THE TASKS:
A: In the post on HEAD requests with the Apache HTTP Client, which httpclient version is named as the newest at the time of writing?
B: Copy the part of the Apache HTTP Client post between "How to use the" and "the new classes.", inclusive.
** START OF TEXT PASSAGE **
How to use the new Apache Http Client to make a HEAD request
If you’ve updated your Apache HTTP Client code to use the newest library (at the time of this writing it is version 4.3.5 for the httpclient and version 4.3.2 for httpcore) from the version 4.2.x you’ll notice that some classes, like org.apache.http.impl.client.DefaultHttpClient
or org.apache.http.params.HttpParams
have become deprecated. Well, I’ve been there, so in this post I’ll present how to get rid of the warnings by using the new classes.
1. Use case from Podcastpedia.org
The use case I will use for demonstration is simple: I have a batch job to check if there are new episodes are available for podcasts. To avoid having to get and parse the feed if there are no new episodes, I verify before if the eTag
or the last-modified
headers of the feed resource have changed since the last call. This will work if the feed publisher supports these headers, which I highly recommend as it spares bandwidth and processing power on the consumers.
** END OF TEXT PASSAGE **
** START OF DATA BLOCK **
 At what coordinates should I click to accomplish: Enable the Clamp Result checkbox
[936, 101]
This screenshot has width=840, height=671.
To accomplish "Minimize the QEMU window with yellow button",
** END OF DATA BLOCK **
PER-TASK OUTPUTS:
A: Version 4.3.5

B:
How to use the new Apache Http Client to make a HEAD request
If you’ve updated your Apache HTTP Client code to use the newest library (at the time of this writing it is version 4.3.5 for the httpclient and version 4.3.2 for httpcore) from the version 4.2.x you’ll notice that some classes, like org.apache.http.impl.client.DefaultHttpClient
or org.apache.http.params.HttpParams
have become deprecated. Well, I’ve been there, so in this post I’ll present how to get rid of the warnings by using the new classes.